Waterstones cut its losses in its last financial year with managing director James Daunt describing it as year of “significant progress” and insisting that the business was edging towards profitability. It is the second consecutive year of reduced losses at Waterstones under Daunt, and includes the period when the chain was restructuring its store and head office staff with staff numbers reduced by 512 in the year to April 2014.
Sales during the period fell by 5.9% to £389.5m, with losses before exceptional items at £3.8m, compared with last year’s loss of £12.5m. Margin management and operational efficiency combined to help reduce the company’s cost base and working capital investment but altogether the retailer's loss after taxation amounted to £18.6m, down from 2013 when it stood at £26m. Nevertheless, the results will be welcomed within the trade as further evidence of improvement at the business.
Speaking about the recent results to The Bookseller, Daunt said: “They are not a comfortable set of accounts. It was a pretty difficult place Waterstones was in and it was only the prior year when saving it seemed rather improbable.The year we are looking at, we were making some progress but we still had some way to go.” In the year to end-April 2013 Waterstones cut it losses them from £42.9m to £26m, and Daunt said this trajectory of improved performance had been maintained into its current financial year. “We are approaching our end of year at the moment and the signs are really encouraging. There is a sense of optimism at Waterstones and although we are not at the end of April yet, the company is in a good position and I expect to be making a profit, give or take a couple of shops which might make a loss.”
Daunt said he was aiming for the company to have an ebitda (earnings before interest, taxes, depreciation and amortization) of between £25m and £30m, with Daunt expecting the figure to be £20m in the period up to end-April 2015. “That is an important yardstick for us where I would be expecting to say 'we are in a secure business heading towards the £30m mark' which is what we need to have without having to rely on Mr Mamut,” Daunt said. Russian oligarch Alexander Mamut bought the company from the HMV Group in May 2011 for £53m when it was widely rumoured to be under threat of collapse.
While sales have been falling at the retailer in the last two sets of accounts, Daunt said revenue was marginally down "if not flat” for the current year, boosted by a strong performance of non-book products, which were up by nearly a third. He revealed sales of kindle devices were “massively down” over Christmas, but would continue to be sold in the shops regardless. “It is important to say through our bookshops to our customers ‘we do not care how you read.’ The devices do not take up huge space in our shops, it is not working as hard as it used to be, but having them there remains important,” Daunt said.

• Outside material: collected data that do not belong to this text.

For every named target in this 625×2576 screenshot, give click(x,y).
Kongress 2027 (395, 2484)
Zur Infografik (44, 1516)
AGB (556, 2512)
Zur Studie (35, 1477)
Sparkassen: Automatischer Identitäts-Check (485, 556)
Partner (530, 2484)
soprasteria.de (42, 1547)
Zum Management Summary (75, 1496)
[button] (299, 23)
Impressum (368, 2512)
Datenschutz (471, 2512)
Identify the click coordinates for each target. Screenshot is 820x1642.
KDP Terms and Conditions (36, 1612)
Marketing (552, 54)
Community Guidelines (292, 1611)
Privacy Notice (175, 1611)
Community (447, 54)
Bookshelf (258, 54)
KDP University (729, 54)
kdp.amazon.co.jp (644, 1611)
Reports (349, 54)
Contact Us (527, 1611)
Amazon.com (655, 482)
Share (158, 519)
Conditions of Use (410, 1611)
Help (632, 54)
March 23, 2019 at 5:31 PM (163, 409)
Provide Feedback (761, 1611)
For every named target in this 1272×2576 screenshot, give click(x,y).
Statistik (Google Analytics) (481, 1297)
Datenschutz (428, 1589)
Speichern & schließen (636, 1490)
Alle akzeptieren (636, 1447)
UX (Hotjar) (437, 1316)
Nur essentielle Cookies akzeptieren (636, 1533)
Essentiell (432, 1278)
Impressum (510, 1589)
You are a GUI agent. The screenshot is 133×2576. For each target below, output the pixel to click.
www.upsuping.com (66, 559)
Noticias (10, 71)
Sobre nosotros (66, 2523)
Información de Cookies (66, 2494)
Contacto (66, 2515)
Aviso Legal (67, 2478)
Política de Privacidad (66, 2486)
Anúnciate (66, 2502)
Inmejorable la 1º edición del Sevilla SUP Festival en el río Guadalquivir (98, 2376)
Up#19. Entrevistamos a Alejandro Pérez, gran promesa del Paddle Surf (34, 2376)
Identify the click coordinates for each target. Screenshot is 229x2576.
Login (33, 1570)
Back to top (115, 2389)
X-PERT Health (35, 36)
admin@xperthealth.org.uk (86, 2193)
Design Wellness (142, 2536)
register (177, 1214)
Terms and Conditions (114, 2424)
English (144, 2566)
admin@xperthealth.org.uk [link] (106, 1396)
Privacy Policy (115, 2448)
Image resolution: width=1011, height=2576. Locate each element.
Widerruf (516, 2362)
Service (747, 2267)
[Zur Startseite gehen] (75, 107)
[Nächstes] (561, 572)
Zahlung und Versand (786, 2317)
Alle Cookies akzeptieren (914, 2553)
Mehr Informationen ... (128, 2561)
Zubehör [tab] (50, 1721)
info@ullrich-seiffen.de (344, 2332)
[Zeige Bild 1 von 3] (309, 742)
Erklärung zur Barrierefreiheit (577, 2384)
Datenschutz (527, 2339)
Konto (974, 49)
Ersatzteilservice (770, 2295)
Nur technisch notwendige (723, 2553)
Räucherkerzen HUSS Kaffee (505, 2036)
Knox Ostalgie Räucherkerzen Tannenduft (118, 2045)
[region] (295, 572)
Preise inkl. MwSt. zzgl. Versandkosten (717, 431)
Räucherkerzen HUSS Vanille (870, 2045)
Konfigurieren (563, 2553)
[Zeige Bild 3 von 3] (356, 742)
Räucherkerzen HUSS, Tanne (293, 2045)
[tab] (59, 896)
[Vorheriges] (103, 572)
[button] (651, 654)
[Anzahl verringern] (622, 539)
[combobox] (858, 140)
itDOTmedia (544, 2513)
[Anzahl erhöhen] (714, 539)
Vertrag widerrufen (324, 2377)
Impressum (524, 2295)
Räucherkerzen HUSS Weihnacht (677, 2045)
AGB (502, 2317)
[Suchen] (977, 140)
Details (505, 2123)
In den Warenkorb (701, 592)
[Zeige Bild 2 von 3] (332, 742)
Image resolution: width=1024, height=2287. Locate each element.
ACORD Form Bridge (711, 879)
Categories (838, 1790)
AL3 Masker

Daunt also said he remained keen to develop its own e-book effort. Waterstones had entered into exclusive talks to buy Tesco’s e-book platform blinkbox Books but they were called off last month when no deal could be reached and the digital platform shut down. Daunt said Waterstones was still keen to sell e-books more effectively and owner Mamut was especially interested in a digital vs bricks and mortar proposition, but suggested there weren’t many other platforms available. “We do not sell e-books in a meaningful, sensible manner. We need to be able to deliver them and I would very much like to,” he said. “On the other hand, the number of platforms are very limited and now there is one less.”
The most recent Waterstones accounts also show staff numbers decreased by 512 from the year to April 2014, and Daunt said those numbers reflected 30% less staff in stores and 60-70% fewer people in head office. The period also takes in a wave of bookshop manager redundancies, when over 200 were let go. Operating exceptional costs totalled £6.9m, including £3.7m on organisational restructuring and £1.8m spent on store closures. During the period the company closed nine shops, resited three shops and two new shops were opened, resulting in a total estate of 276 shops, compared with 283 a year earlier.
“I would like to employ as many booksellers as possible, but we cannot afford it," Daunt said. "I am unapologetic about booksellers being busy, because I think it creates energy and pace and an atmosphere in a bookshop and make for a more interesting job.” However, he conceded “we do not pay them enough." Staff received a 6% bonus for hitting targets last year, and Daunt said the company was in line to hit targets again this year, at which point another bonus would be paid to staff. Daunt added that he had a “young staff” who “work hard” and that currently “morale is higher than it has ever been.”
During the year a new financing deal was agreed with its parent the Mamut owned A&NN Holdings increasing the amount owed to £133m, on which interest is payable. This helped the company generate £53m in cash from its operations, enabling it to pay off a £35m bank loan, and end the year with £21m of cash in the bank.